Dalam Mushaf Al-Kamil terbitan Darus Sunnah Penerbit disebutkan argumentasi mengenai kebolehan seorang Muslim menyentuh Alquran, meski dia berada dalam keadaan hadats.
Menurut ulama yang membolehkannya, argumentasi membolehkan menyentuh Alquran dalam keadaan berhadats adalah karena orang Muslim itu suci. Maka demikian dia boleh membaca dan menyentuh Alquran sekalipun dia berhadats kecil atau besar.
Berbeda dengan orang kafir, musyrik, maupun non-Muslim. Maka mereka semua yang berada di luar Muslim dilarang menyentuh Alquran karena mereka dianggap najis.
Pendapaat ini berdasarkan firman Allah SWT dalam Alquran surah At Taubah ayat 28:
إِنَّمَا الْمُشْرِكُونَ نَجَسٌ "Innamal-musyrikuna najasun." Yang artinya, "Seseungguhnya orang-orang musyrik itu najis."
Kemudian dalam surat Al-Waqiah ayat 79, Allah SWT berfirman:
لَا يَمَسُّهُ إِلَّا الْمُطَهَّرُونَ "Laa yamassuhu illal-muthaharun."
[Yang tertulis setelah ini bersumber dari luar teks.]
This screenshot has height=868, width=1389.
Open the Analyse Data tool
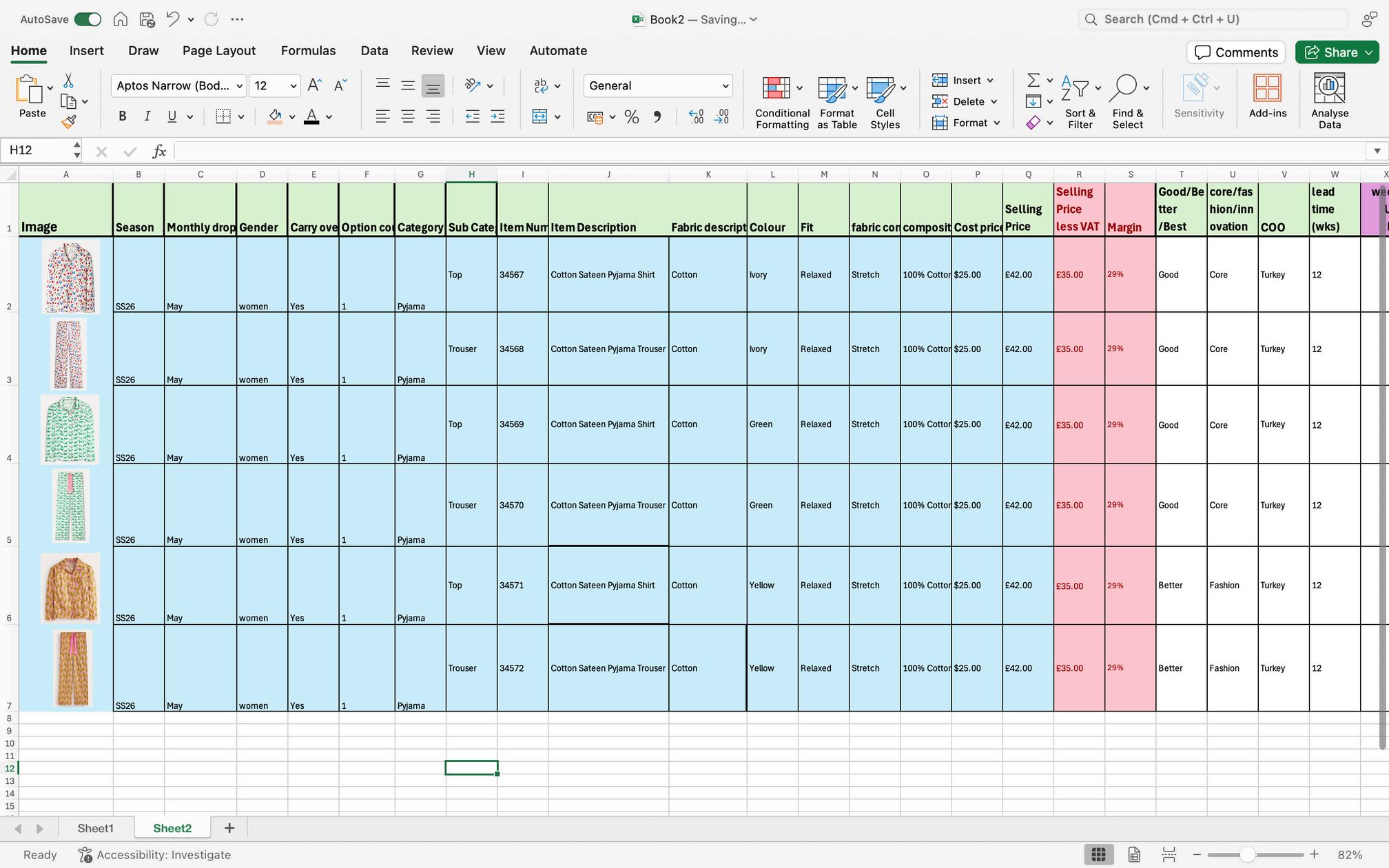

Yang artinya, "Tidak menyentuhnya kecuali hamba-hamba yang disucikan." Maka dari ayat ini, para ulama yang berpandangan membolehkan menyentuh Alquran walau berhadats berargumen bahwasannya ayat tersebut menginformasikan kepada manusia bahwa Alquran yang ada di Lauh Mahfuzh itu tidak ada yang menyentuhnya kecuali para malaikat yang disucikan.
Sedangkan kalangan ulama yang berpendapat melarang orang berhadats menyentuh Alquran berpegangan pada ayat serupa. Yakni Surah Al-Waqiah ayat 79, Allah berfirman: لَا يَمَسُّهُ إِلَّا الْمُطَهَّرُونَ "Laa yamassuhu illal-muthaharun." Yang artinya, "Tidak menyentuhnya kecuali hamba-hamba yang disucikan."
Maka berdasarkan ayat ini, mayoritas ulama mengatakan bahwa orang yang berhadats, baik itu kecil maupun besar maka haram menyentuh Alquran.
Imam Ibnu al-Qayyim menjadi salah satu ulama yang berada dalam poisisi tidak membolehkan orang berhadats untuk menyentuh Alquran. Baik itu saat dia dalam kondisi berhadats kecil maupun berhadats besar.